→ **Activity**: Among the records that follow, count the lines with the string "computer"; report only that count.

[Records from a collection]
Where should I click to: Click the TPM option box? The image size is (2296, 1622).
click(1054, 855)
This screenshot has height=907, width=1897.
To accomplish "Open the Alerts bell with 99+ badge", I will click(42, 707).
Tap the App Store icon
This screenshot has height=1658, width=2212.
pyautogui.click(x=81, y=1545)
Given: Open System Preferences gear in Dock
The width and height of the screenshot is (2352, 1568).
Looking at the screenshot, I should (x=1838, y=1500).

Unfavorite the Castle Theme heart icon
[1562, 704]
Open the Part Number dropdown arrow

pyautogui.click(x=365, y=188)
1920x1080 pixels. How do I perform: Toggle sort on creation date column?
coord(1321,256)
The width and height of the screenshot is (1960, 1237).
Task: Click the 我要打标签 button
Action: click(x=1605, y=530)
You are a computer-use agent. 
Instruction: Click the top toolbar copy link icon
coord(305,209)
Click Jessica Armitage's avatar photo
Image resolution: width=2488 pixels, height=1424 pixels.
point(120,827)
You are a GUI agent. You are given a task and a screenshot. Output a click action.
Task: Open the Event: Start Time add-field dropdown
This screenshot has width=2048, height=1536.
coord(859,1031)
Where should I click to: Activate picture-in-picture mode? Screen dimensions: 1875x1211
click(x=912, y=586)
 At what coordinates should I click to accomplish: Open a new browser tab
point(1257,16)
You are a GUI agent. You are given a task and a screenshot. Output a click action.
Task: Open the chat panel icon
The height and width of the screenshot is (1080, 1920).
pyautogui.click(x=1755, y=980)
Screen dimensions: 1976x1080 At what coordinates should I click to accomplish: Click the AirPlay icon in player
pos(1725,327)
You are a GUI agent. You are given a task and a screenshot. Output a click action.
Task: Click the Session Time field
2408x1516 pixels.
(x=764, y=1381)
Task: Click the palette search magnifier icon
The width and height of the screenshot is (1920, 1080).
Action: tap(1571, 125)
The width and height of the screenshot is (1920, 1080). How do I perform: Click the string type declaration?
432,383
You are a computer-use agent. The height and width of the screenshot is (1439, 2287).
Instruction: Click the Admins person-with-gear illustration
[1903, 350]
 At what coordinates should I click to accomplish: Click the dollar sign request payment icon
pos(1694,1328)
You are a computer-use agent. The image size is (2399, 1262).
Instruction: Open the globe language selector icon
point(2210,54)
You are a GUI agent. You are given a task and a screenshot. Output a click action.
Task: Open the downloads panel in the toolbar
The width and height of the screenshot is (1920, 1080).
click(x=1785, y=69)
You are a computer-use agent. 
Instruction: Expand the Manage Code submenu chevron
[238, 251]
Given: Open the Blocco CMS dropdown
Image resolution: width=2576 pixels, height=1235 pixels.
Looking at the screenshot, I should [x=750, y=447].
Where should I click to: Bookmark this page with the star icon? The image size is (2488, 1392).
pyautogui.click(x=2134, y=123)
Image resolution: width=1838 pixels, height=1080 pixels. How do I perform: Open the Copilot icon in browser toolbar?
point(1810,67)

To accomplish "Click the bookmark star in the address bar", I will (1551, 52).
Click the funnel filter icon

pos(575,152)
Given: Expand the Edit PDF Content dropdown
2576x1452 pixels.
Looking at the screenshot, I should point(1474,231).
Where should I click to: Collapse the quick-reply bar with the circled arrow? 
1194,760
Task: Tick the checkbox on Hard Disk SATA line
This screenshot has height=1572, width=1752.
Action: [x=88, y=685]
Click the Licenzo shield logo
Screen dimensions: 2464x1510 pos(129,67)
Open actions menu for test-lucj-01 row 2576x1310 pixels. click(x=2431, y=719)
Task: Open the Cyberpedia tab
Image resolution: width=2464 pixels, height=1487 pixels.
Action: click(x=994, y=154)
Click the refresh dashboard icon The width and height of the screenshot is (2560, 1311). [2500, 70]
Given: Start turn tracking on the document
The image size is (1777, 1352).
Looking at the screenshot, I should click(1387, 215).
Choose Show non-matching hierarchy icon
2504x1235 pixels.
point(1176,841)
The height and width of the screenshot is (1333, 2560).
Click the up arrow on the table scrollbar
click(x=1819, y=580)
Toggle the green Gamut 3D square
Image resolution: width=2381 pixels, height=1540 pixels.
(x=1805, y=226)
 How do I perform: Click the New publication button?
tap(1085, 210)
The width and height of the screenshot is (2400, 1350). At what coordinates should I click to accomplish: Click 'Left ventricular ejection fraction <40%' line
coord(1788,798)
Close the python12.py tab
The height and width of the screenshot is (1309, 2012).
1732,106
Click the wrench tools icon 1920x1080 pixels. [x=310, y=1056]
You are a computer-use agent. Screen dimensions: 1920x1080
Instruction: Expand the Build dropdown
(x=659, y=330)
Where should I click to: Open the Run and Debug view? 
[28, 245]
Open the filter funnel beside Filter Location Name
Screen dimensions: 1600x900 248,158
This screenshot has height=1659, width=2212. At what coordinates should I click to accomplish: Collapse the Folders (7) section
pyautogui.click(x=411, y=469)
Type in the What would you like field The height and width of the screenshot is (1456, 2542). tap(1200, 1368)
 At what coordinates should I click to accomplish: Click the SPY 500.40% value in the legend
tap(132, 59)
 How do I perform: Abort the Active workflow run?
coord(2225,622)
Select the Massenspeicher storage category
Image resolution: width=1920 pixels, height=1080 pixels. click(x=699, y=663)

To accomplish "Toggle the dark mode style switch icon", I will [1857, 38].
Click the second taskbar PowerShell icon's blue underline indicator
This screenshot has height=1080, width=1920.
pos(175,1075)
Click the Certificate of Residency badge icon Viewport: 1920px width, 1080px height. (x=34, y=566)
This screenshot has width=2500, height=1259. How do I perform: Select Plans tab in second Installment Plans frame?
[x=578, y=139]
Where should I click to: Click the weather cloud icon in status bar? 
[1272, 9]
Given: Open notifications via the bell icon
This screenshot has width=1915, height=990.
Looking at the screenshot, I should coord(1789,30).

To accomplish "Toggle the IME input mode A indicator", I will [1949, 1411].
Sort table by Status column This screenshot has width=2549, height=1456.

→ **Problem solution**: 5